O grande aliado que a polícia tem no momento para encontrar os criminosos são as imagens das câmeras de segurança no trajeto feito pelo carro em que estava Marielle Franco, de 38 anos, o motorista Anderson Pedro Gomes, de 39 [VIDEO], e uma assessora de Marielle, cuja identidade não foi informada por motivos de segurança.

O objetivo da polícia é descobrir quando o carro da vereadora começou a ser seguido e como aconteceu o ataque na Rua Joaquim Palhares, na região central do Rio de Janeiro, a apenas 100 metros de uma estação do metrô e a 700 metros da sede da prefeitura. As imagens procuradas vão da Lapa a Estácio, onde o crime aconteceu.

Execução

As imagens das câmeras de segurança vão colaborar bastante para que o caso seja elucidado, mas é fato que a polícia trabalha com a hipótese de execução. Ou seja, não foi assalto.

Quem matou Marielle e o motorista não queriam assaltá-los, o objetivo era matar mesmo. Essa é a linha de investigação dos investigadores da Divisão de Homicídios. Agora, a busca é por quem cometeu o crime.

Comoção nacional

As mortes de Marielle e Anderson causaram comoção nacional. O assunto rompeu as fronteiras do Brasil e também foi assunto no exterior.

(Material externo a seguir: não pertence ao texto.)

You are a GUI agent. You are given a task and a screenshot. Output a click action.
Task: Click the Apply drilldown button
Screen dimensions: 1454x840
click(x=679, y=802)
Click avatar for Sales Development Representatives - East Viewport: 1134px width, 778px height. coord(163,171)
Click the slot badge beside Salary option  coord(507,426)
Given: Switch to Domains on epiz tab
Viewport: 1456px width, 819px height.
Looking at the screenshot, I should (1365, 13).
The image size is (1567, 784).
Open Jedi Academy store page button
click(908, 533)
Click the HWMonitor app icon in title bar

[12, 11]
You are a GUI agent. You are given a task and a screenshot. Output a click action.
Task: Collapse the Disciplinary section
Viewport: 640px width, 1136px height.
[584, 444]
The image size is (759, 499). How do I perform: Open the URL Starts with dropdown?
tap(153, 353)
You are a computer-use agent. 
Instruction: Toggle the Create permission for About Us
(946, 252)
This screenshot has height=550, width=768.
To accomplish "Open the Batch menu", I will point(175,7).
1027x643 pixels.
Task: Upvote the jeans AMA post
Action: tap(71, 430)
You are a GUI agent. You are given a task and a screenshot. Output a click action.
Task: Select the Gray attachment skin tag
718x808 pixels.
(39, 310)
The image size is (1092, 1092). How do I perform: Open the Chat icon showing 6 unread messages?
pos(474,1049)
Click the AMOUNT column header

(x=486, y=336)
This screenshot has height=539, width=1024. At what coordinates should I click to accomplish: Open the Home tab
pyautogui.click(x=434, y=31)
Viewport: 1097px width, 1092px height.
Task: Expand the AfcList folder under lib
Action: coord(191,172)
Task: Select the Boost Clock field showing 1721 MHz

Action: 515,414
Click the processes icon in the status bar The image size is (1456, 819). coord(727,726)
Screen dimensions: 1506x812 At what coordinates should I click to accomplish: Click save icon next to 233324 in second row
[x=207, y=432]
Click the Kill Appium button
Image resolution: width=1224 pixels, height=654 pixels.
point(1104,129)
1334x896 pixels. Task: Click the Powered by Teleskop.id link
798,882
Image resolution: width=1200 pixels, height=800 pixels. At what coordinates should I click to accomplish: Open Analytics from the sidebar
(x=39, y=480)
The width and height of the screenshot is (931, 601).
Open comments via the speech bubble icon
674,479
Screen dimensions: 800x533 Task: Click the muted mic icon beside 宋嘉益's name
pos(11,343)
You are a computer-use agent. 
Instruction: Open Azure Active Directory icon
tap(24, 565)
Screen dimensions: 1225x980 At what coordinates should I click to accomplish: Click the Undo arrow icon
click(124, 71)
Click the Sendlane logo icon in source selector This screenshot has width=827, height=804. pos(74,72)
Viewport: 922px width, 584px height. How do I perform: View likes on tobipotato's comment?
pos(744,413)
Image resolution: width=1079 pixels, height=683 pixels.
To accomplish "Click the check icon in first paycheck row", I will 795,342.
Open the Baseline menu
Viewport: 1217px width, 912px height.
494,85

Jornais de Estados Unidos e países da Europa também falaram sobre o crime bárbaro que movimentou o país.

O enterro dos corpos dos dois foi realizado nesta quinta-feira (15), no Cemitério São Francisco Xavier, no complexo do Caju, Zona Oeste do Rio de Janeiro. Familiares e amigos dos dois aguardavam a chegada do caixão no local vestidos de roupas pretas.

Quem era a vereadora Marielle

Marielle Franco foi eleita vereadora em 2016, com 46 mil votos. Militante dos direitos humanos, do movimento feminista e das causas negras, ela morreu logo depois de sair de um evento com mulheres negras na Lapa.

Ela era bastante ativa nas redes sociais, onde se identificava como cria da Maré. Formada em sociologia, Marielle postou críticas a um batalhão de polícia do Rio de Janeiro dias antes de ser assassinada. Há toda a uma pressão nacional e internacional sobre os investigadores para que assassinos sejam identificados em breve.